Exercise directions: Among the lines below, how many have the word "agent"? The reply is that number alone.

Exercise data:

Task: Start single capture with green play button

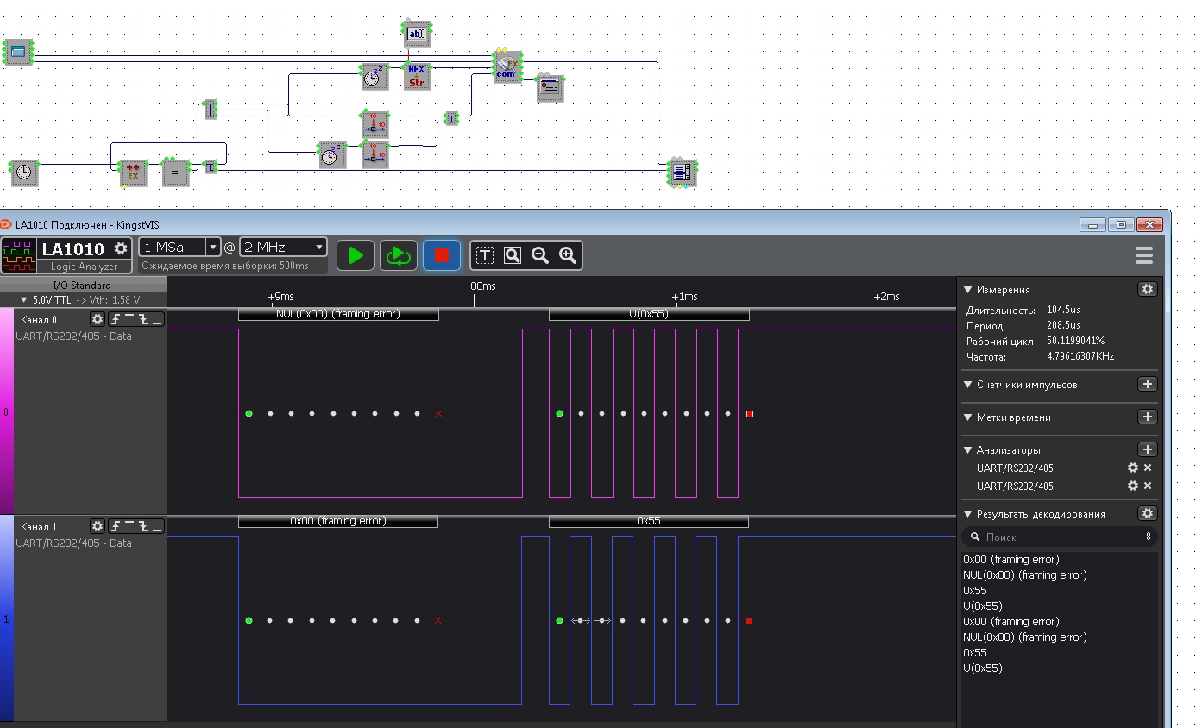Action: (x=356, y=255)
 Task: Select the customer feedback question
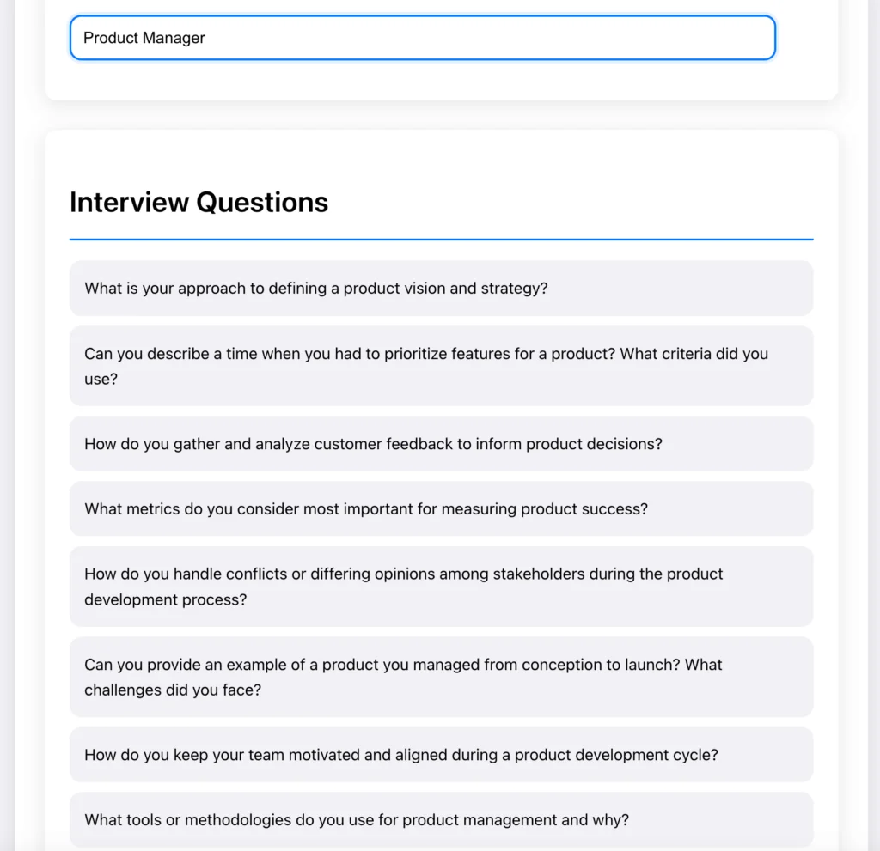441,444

...

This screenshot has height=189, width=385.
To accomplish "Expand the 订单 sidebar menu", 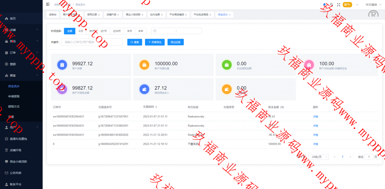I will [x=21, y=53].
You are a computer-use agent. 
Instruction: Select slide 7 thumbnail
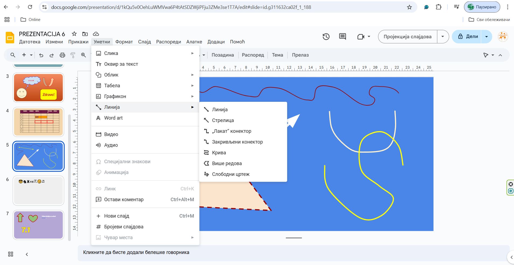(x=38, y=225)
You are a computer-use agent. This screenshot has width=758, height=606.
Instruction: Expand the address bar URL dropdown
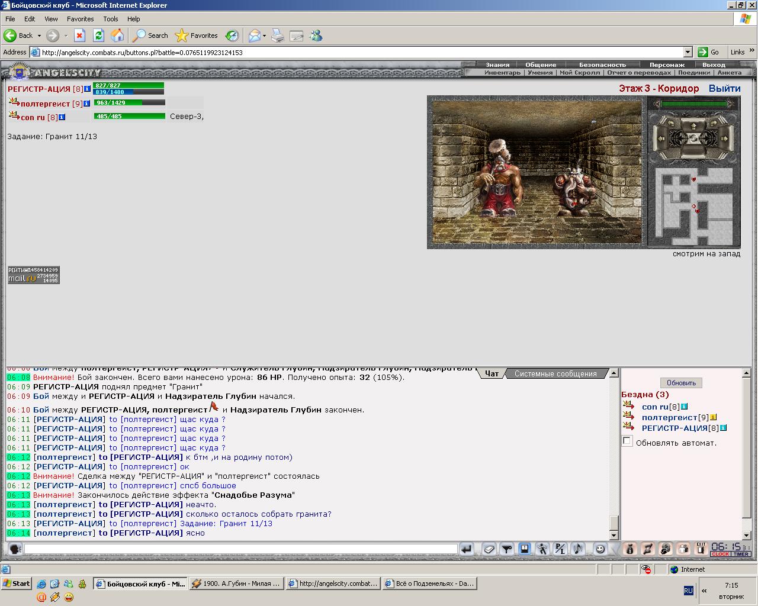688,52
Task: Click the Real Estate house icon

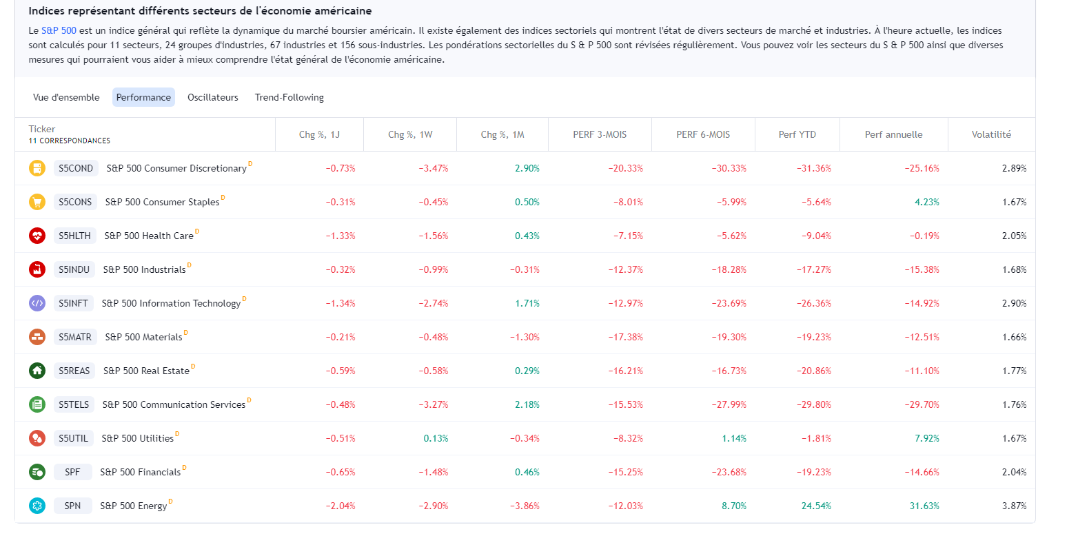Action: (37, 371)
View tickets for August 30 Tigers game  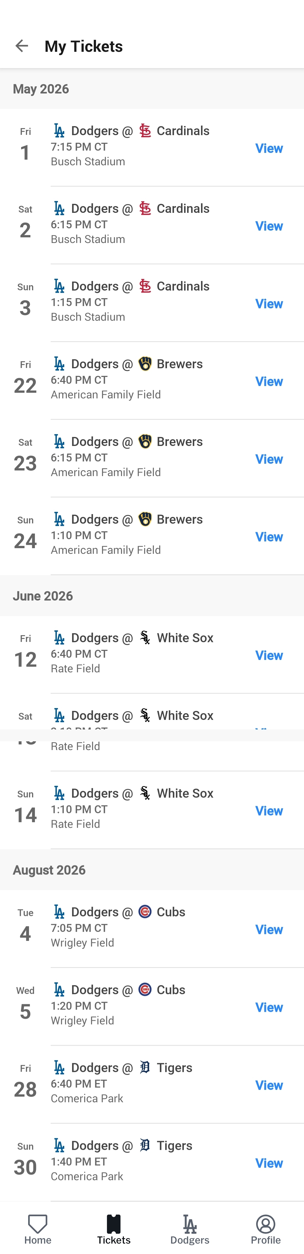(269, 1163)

* * *

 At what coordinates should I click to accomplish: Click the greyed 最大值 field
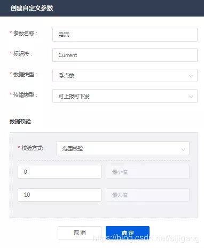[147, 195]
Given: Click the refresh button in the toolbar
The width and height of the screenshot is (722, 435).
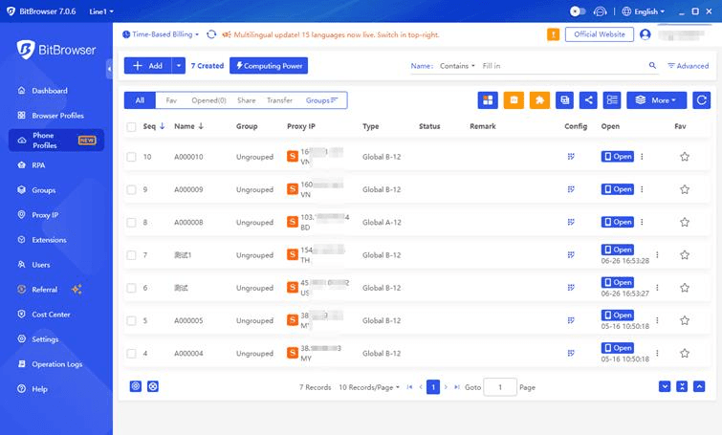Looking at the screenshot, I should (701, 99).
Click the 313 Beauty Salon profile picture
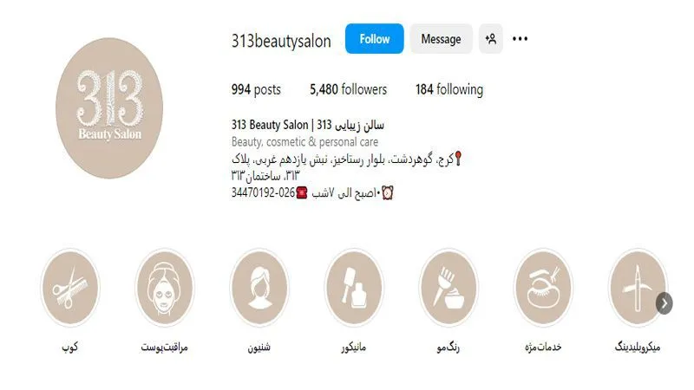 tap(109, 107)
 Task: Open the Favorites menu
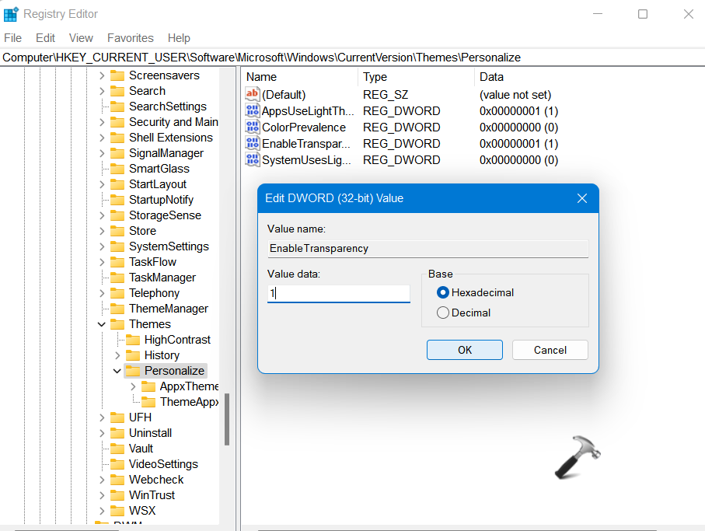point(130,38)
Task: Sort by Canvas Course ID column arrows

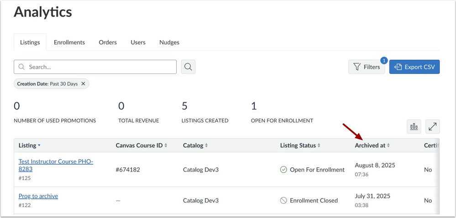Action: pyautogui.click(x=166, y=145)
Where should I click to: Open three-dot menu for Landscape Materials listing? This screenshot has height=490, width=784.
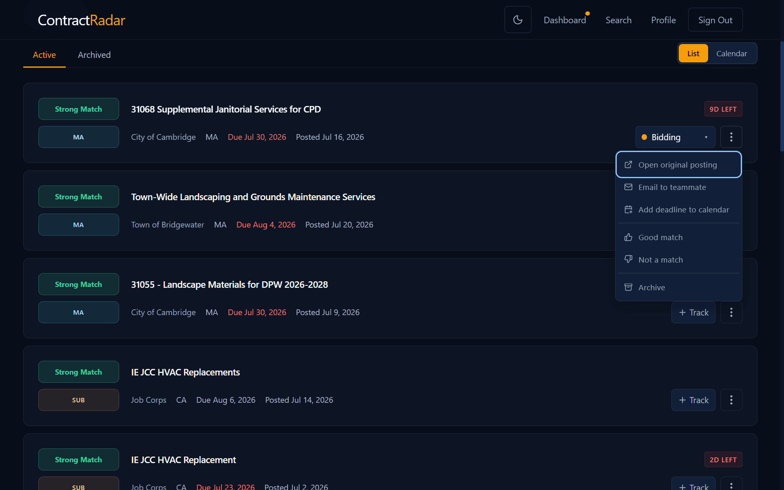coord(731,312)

Your response: 2